## TAREA 1:
Reproduce literalmente el fragmento del texto sobre la corrupción que comienza en las palabras "El Papa, sobre" y termina después de "ello, fue elegido.".
## TAREA 2:
Según el texto sobre la corrupción, ¿qué título lleva el pequeño libro publicado en 1991?

El Papa, sobre la corrupción: «No es sólo un pecado más»
Cada vez que cruzo la puerta de una cárcel para una celebración o para una visita, me viene siempre a la cabeza este pensamiento: «¿Por qué ellos y no yo? Yo tendría que estar aquí, merecería estar aquí. Sus caídas hubieran podido ser las mías, no me siento mejor que quien tengo delante». Y es así como me encuentro repitiendo y rezando: «¿Por qué él y no yo?». Esto puede escandalizar, pero me consuelo con Pedro: había renegado de Jesús y, a pesar de ello, fue elegido.
¿Por qué somos pecadores?
Porque existe el pecado original. Un dato que se puede constatar. Nuestra humanidad está herida, sabemos reconocer el bien y el mal, sabemos qué es el mal, intentamos seguir el camino del bien, pero a menudo caemos por causa de nuestra debilidad y escogemos el mal. Es la consecuencia del pecado original, del cual tenemos plena consciencia gracias a la revelación. El relato del pecado de Adán y Eva, la rebelión contra Dios que leemos en el Libro del Génesis, se sirve de un lenguaje imaginativo para exponer algo que realmente ha sucedido en los orígenes de la humanidad.
El Padre ha sacrificado a su Hijo, Jesús se ha rebajado, ha aceptado dejarse torturar, crucificar y aniquilar para redimirnos del pecado, para curar aquella herida. Así, aquella culpa de nuestros progenitores es celebrada como «felix culpa» en el canto del «Exultet», que la Iglesia eleva durante la celebración más importante del año, la de la noche de Pascua: culpa «feliz», porque ha merecido dicha redención.
(…) La corrupción es el pecado que, en lugar de ser reconocido como tal y de hacernos humildes, es elevado a sistema, se convierte en una costumbre mental, una manera de vivir. Ya no nos sentimos necesitados de perdón y de misericordia, sino que justificamos nuestros comportamientos y a nosotros mismos. Jesús les dice a sus discípulos: si un hermano tuyo te ofende siete veces al día y siete veces al día vuelve a ti a pedirte perdón, perdónalo.
El pecador arrepentido, que después cae y recae en el pecado a causa de su debilidad, halla nuevamente perdón si se reconoce necesitado de misericordia. El corrupto, en cambio, es aquel que peca y no se arrepiente, el que peca y finge ser cristiano, y con su doble vida escandaliza. El corrupto no conoce la humildad, no se considera necesitado de ayuda y lleva una doble vida.
En 1991 le dediqué a este tema un largo artículo, publicado como un pequeño libro, «Corrupción y pecado». No hay que aceptar el estado de corrupción como si fuera solamente un pecado más: aunque a menudo se identifica la corrupción con el pecado, en realidad se trata de dos realidades distintas, aunque relacionadas entre sí.

## Registros almacenados:
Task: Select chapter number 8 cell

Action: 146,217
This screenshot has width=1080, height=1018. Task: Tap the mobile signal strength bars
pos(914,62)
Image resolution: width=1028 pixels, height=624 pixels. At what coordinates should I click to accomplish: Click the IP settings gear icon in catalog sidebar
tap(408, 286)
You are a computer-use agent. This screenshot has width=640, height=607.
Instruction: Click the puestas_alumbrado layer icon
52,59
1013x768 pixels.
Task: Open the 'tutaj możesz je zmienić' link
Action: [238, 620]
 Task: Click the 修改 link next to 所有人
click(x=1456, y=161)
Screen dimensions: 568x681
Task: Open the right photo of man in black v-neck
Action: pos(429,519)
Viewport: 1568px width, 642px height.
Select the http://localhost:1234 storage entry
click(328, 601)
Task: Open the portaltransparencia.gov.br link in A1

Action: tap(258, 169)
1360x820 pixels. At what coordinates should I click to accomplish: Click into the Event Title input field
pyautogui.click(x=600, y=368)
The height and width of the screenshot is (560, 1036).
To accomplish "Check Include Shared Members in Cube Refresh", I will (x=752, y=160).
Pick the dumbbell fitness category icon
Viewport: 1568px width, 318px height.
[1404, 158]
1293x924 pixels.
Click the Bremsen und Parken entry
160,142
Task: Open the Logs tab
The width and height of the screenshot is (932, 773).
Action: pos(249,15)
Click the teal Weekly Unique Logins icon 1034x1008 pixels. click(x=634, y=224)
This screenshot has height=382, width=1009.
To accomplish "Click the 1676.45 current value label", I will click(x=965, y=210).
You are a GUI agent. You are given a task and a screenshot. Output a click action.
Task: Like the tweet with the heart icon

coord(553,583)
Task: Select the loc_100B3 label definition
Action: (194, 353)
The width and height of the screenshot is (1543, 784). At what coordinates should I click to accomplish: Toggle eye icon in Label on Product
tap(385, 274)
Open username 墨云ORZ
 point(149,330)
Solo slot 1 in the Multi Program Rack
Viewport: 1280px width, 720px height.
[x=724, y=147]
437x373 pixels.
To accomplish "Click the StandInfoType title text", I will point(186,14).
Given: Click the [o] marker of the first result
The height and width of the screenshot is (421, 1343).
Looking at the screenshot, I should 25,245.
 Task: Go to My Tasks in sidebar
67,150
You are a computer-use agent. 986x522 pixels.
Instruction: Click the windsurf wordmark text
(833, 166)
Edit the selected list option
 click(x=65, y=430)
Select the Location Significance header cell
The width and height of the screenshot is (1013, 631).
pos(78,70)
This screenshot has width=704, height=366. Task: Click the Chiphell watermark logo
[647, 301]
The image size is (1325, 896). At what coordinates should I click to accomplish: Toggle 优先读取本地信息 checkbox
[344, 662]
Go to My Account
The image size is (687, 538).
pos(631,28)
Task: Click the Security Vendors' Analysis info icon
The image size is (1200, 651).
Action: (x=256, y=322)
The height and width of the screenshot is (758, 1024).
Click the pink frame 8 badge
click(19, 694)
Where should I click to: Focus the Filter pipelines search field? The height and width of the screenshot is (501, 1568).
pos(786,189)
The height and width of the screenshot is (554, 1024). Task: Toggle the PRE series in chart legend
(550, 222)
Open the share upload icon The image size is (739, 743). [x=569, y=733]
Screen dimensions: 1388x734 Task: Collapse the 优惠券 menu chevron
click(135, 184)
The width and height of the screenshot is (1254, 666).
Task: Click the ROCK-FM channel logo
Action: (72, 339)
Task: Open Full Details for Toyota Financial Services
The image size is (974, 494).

## TU SOLUCIÓN 1:
El Papa, sobre la corrupción: «No es sólo un pecado más»
Cada vez que cruzo la puerta de una cárcel para una celebración o para una visita, me viene siempre a la cabeza este pensamiento: «¿Por qué ellos y no yo? Yo tendría que estar aquí, merecería estar aquí. Sus caídas hubieran podido ser las mías, no me siento mejor que quien tengo delante». Y es así como me encuentro repitiendo y rezando: «¿Por qué él y no yo?». Esto puede escandalizar, pero me consuelo con Pedro: había renegado de Jesús y, a pesar de ello, fue elegido.

## TU SOLUCIÓN 2:
«Corrupción y pecado».